[DIRECTIONS FOR THIS TASK]
Below are entries. Reproduce exactly the lines between the line holding "Select the Limpeza" and the line holding "Task: Open notifications via the bell icon", inclusive, and only those.

[EXTRACTED MATERIAL]
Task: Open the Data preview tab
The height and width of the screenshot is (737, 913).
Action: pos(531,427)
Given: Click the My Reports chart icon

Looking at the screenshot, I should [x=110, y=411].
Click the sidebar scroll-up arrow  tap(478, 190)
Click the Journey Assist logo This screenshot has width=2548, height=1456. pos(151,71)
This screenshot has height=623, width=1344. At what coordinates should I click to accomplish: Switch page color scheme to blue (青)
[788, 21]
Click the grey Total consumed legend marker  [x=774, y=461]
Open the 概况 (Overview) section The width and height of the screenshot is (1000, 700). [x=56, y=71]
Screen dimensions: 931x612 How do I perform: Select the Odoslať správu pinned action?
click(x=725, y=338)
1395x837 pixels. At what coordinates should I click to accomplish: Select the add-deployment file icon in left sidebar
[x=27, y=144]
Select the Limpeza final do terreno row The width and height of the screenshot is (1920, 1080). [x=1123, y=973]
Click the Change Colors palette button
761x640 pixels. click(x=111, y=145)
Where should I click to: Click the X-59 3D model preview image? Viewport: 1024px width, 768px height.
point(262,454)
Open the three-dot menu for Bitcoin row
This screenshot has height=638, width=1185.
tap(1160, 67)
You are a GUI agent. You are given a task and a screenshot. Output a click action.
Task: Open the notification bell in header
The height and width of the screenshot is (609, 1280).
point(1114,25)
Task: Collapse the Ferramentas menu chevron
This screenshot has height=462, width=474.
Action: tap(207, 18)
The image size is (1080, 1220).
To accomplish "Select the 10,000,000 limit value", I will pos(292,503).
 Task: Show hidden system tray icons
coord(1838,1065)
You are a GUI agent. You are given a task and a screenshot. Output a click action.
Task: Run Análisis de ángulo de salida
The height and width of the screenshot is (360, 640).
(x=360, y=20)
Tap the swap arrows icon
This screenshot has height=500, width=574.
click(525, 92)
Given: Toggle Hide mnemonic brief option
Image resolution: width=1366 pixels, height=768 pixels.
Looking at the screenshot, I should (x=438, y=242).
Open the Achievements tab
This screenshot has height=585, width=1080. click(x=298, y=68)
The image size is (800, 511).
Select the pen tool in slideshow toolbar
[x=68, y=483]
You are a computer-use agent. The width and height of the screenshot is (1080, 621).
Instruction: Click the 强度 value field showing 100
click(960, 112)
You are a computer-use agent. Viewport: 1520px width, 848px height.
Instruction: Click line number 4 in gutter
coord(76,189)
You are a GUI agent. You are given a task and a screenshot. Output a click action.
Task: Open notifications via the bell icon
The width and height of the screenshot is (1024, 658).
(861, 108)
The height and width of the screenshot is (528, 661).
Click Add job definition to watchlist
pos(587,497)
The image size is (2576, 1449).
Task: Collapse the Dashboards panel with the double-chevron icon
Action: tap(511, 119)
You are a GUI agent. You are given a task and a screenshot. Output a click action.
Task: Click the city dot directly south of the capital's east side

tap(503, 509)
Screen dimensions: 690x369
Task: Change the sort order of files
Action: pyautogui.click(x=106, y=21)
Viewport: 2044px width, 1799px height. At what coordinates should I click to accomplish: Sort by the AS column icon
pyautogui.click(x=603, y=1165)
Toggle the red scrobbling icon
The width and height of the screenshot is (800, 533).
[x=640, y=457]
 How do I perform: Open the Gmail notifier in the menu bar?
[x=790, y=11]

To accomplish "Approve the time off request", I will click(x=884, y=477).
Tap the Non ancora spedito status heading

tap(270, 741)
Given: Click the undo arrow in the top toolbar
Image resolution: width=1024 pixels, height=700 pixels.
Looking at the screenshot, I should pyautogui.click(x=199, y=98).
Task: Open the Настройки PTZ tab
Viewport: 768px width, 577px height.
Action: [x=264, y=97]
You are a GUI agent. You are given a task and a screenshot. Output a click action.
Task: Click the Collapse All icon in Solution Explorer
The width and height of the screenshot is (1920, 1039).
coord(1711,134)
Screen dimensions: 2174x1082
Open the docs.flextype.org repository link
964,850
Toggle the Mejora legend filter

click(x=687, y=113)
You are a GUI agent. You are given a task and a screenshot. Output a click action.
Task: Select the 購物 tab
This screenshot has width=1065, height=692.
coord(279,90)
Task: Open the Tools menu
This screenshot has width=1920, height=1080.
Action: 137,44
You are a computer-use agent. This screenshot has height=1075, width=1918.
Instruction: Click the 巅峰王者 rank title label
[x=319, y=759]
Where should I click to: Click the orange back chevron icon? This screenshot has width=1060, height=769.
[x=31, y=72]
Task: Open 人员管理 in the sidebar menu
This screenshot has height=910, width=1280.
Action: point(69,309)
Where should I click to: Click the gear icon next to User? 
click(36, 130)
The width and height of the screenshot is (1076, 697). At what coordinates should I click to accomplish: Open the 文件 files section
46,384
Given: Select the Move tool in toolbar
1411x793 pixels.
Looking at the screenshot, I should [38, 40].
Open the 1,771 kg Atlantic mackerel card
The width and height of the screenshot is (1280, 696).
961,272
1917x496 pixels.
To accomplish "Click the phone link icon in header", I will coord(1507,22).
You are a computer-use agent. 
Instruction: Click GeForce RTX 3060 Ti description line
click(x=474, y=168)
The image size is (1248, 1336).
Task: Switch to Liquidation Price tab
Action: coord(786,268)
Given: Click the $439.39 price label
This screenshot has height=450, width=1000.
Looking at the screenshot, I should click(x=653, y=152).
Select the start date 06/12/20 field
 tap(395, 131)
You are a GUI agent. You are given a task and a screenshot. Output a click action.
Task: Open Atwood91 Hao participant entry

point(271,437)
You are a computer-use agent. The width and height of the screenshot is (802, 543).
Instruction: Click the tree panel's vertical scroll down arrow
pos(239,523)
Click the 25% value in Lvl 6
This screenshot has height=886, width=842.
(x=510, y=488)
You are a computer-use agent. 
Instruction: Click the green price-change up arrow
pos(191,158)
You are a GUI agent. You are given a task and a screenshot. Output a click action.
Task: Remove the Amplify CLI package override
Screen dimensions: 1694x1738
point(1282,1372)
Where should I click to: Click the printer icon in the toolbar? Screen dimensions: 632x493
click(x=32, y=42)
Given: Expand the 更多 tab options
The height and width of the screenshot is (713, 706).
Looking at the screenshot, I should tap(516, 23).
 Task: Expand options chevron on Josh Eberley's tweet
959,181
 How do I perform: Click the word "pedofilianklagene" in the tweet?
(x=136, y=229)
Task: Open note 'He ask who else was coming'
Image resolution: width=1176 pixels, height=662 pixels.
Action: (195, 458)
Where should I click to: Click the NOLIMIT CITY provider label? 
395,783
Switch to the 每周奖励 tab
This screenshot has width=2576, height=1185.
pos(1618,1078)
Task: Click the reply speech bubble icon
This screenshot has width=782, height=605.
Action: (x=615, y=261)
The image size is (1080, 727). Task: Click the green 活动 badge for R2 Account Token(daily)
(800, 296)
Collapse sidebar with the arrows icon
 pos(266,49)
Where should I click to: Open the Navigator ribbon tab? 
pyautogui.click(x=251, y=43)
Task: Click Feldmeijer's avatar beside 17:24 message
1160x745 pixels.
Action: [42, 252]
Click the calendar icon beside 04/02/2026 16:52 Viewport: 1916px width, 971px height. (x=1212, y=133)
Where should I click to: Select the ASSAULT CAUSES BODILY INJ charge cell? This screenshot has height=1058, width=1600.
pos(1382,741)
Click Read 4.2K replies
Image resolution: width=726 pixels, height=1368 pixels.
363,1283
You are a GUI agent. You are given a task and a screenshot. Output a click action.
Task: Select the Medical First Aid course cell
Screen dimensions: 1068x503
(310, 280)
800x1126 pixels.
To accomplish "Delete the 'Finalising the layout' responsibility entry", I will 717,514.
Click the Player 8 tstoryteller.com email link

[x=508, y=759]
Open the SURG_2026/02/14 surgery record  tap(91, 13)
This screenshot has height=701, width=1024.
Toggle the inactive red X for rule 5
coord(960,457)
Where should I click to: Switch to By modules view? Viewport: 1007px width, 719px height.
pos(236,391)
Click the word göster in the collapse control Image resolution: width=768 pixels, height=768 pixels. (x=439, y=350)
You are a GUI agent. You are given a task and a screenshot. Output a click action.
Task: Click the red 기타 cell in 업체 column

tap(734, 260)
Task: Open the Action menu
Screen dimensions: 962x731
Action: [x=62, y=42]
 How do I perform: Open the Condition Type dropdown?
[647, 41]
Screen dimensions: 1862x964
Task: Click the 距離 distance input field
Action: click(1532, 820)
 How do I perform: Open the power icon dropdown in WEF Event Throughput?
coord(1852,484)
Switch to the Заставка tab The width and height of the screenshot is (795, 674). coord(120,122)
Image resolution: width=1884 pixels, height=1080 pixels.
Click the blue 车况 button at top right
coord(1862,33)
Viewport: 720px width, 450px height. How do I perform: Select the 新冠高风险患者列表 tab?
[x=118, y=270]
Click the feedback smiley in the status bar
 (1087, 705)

[EXERCISE RESPONSE]
Select the Limpeza final do terreno row The width and height of the screenshot is (1920, 1080). [x=1123, y=973]
Click the Change Colors palette button
761x640 pixels. click(x=111, y=145)
Where should I click to: Click the X-59 3D model preview image? Viewport: 1024px width, 768px height.
point(262,454)
Open the three-dot menu for Bitcoin row
This screenshot has height=638, width=1185.
tap(1160, 67)
You are a GUI agent. You are given a task and a screenshot. Output a click action.
Task: Open the notification bell in header
The height and width of the screenshot is (609, 1280).
point(1114,25)
Task: Collapse the Ferramentas menu chevron
This screenshot has height=462, width=474.
Action: tap(207, 18)
The image size is (1080, 1220).
To accomplish "Select the 10,000,000 limit value", I will pos(292,503).
 Task: Show hidden system tray icons
coord(1838,1065)
You are a GUI agent. You are given a task and a screenshot. Output a click action.
Task: Run Análisis de ángulo de salida
The height and width of the screenshot is (360, 640).
(x=360, y=20)
Tap the swap arrows icon
This screenshot has height=500, width=574.
click(525, 92)
Given: Toggle Hide mnemonic brief option
Image resolution: width=1366 pixels, height=768 pixels.
Looking at the screenshot, I should (x=438, y=242).
Open the Achievements tab
This screenshot has height=585, width=1080. click(x=298, y=68)
The image size is (800, 511).
Select the pen tool in slideshow toolbar
[x=68, y=483]
You are a computer-use agent. The width and height of the screenshot is (1080, 621).
Instruction: Click the 强度 value field showing 100
click(960, 112)
You are a computer-use agent. Viewport: 1520px width, 848px height.
Instruction: Click line number 4 in gutter
coord(76,189)
You are a GUI agent. You are given a task and a screenshot. Output a click action.
Task: Open notifications via the bell icon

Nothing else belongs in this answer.